Now this latter point - this business of knowing and doing God's designs - may seem like a straightforward enough proposition, until there comes a time when it isn't. Because no matter how well we think we may be able to know or learn the purposes of God, there is nearly always something about them that's sure to surprise us, that's bound to catch us up short. I may (think I) know a given Divine plan inside out, and yet be surprised, or even alarmed or dismayed, by the person He chooses to implement it, or to be its chief instrument (par. 7). Or even the way He chooses to go about this project, which may seem to show scant regard for the priorities closest to my heart. In short, our capacity to be made holy often involves our willingness to laugh certain things off: including a good many things that we in our wisdom were most rigidly, and in our view rightly, expecting. Or at least expecting to go a certain way. And what is true for each one of us is at least as much true for this busy, ambitious, hungry-for-encompassing-answers modern globe.
Take, again, our modern globalizing West. It may be passionately "religious" - supremely confident of its ultimate vindication by history - in its ambition to exalt and glorify a "fully sovereign" Ukraine; to punish, destabilize or anathematize a renegade Russia; to understand, condole with, and tenderly conciliate even the most anti-Western, revanchist interpretations of Islam.
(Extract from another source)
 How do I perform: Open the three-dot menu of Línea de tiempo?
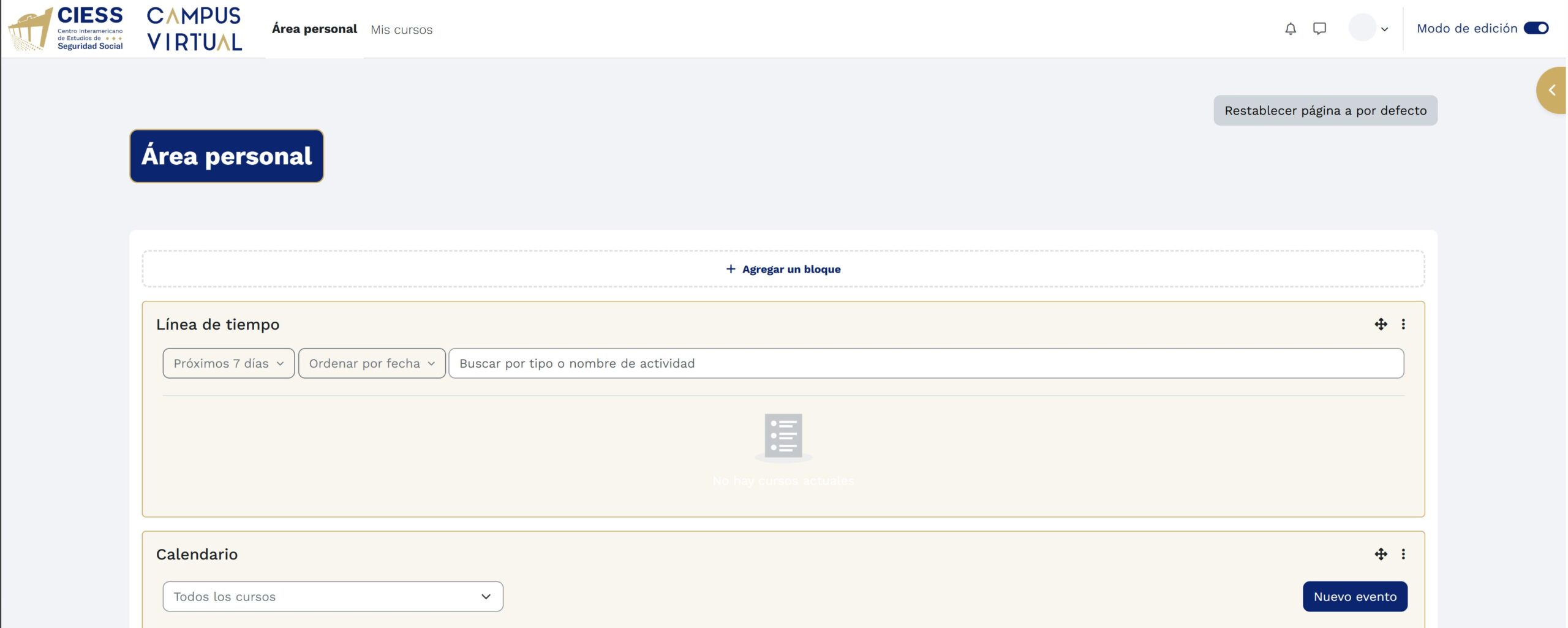click(x=1403, y=324)
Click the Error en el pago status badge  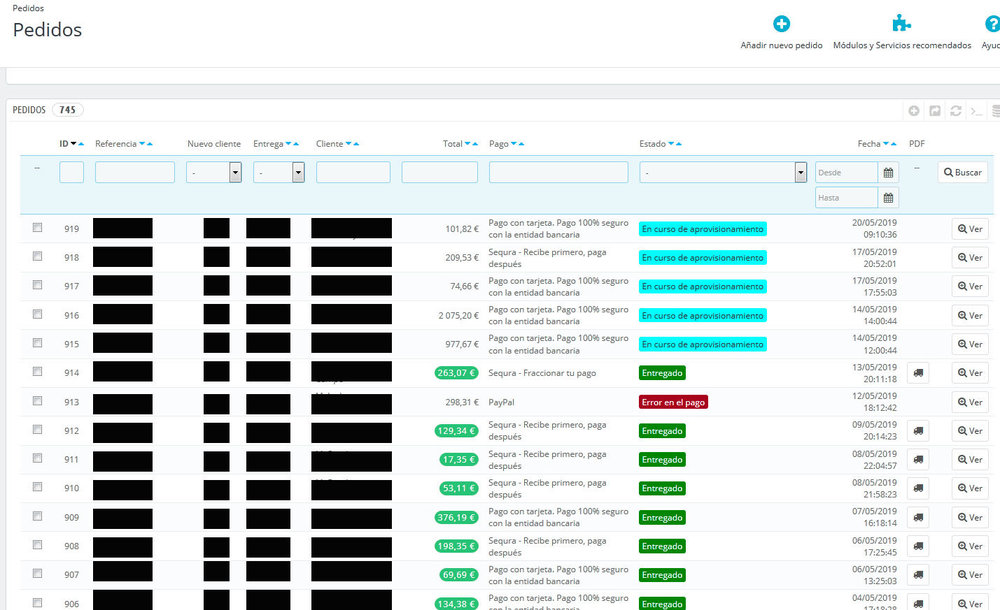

Or even a revanchist, anti-Christian People's Republic of China (and that for all our perfunctory saber-rattling to the contrary). Our Global West may be no less fervent in its desire for a kind of (secular?) holiness: for a separating, from within its own ranks, of wheat from chaff, righteous from unrighteous, progressive from reactionary, woke from unwoke. But it will never recognize the genuine article except as it understands holiness as something more than just fervor, or zeal, or even righteous anger: until it embraces holiness as a thing inseparable from humility, and humility as something wholly inoperative, indeed a mere dead letter, apart from a certain human capacity for surprise and humor. Yes, even about myself, and my fondest ideals and agendas. And yours.
In other words, this present globe, at the present rate it is going, seems to have very little prospect of acquiring or even understanding real humility. Which means it likely has no hope of ever understanding the point of true, (God-, and not man-) centered religion. Much less true holiness. At least, not any time before the return of Holiness Himself.